• Le détour – Gerbrand Bakker

    Une femme d’âge moyen loue une maison isolée dans le Pays de Galles. Arrivée en voiture des Pays-Bas après une traversée houleuse de la Mer du Nord, elle découvre progressivement son nouvel environnement, la dizaine d’oies dont elle a la garde, les blaireaux qui errent aux alentours. Elle fait connaissance avec les commerçants de la petite ville voisine, qui la prennent généralement pour une Allemande.

    Le roman narre son adaptation à son nouveau milieu, la précarité de son existence présente. Il mentionne la thèse que la femme a entamée au sujet de l’œuvre de la poétesse américaine Emily Dickinson.

    Un jour, un adolescent passe à côté de la maison. Une relation se noue ; l’adolescent reste.

    Parallèlement, peu à peu se dévoile le passé de cette femme, les tensions familiales qu’elle a pu connaître. Son mari, demeuré aux Pays-Bas, apparaît.
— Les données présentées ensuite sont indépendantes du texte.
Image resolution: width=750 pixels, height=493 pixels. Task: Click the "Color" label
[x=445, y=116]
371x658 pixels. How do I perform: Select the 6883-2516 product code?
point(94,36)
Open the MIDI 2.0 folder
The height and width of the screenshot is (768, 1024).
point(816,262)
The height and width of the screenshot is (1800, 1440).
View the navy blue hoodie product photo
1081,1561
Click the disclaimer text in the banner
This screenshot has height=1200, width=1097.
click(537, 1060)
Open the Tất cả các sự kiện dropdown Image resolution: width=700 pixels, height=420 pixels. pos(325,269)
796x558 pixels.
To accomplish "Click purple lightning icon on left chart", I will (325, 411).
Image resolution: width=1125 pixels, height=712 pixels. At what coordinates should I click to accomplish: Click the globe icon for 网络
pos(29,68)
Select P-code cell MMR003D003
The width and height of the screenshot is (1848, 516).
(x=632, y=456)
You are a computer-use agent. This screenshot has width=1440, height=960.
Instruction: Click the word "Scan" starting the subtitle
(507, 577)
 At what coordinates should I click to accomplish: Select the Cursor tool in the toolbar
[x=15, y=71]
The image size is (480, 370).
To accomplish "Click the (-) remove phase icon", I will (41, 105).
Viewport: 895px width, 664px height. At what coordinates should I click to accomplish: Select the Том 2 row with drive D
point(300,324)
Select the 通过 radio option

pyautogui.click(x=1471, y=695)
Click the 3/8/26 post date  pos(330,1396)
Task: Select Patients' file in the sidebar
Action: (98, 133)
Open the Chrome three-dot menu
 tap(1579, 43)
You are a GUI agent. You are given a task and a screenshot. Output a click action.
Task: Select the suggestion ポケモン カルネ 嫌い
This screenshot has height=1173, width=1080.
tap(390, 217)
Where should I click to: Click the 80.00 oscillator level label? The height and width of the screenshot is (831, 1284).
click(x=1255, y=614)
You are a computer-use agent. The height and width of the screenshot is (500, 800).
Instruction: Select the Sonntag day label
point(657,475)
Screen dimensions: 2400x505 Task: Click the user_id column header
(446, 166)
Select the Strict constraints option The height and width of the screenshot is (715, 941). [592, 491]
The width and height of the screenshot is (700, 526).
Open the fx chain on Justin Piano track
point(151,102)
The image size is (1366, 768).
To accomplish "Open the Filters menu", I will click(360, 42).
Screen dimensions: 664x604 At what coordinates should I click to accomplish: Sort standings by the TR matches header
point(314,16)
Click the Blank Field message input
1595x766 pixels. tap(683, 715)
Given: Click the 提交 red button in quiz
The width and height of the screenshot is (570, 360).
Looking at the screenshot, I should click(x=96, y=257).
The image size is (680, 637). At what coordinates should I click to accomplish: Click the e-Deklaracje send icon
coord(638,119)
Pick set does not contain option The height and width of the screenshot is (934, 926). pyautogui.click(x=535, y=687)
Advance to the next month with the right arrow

    Tout l’intérêt et le charme de ce roman résident dans le dévoilement progressif des nœuds de la vie de cette femme au travers de ses réflexions personnelles, de ses tentatives, de ses incertitudes, en même temps qu’apparaissent les timides démarches de son mari en vue de retrouver sa trace.

    Roman des ruptures de la vie, de la délicate cohabitation entre les générations, de la longue patience que requiert l’élaboration d’une thèse universitaire, le détour embarque le lecteur dans une aventure modeste, toute en demi-teinte, où les révélations parviennent dans le désordre, au fil d’un inconscient troublé.

    Ce roman au rythme lent requiert une attention minutieuse pour bien se pénétrer des multiples fils qui finissent par se nouer à l’écart du bruit et de la fureur du monde.

    Il s’agit d’un très bel exercice de narration.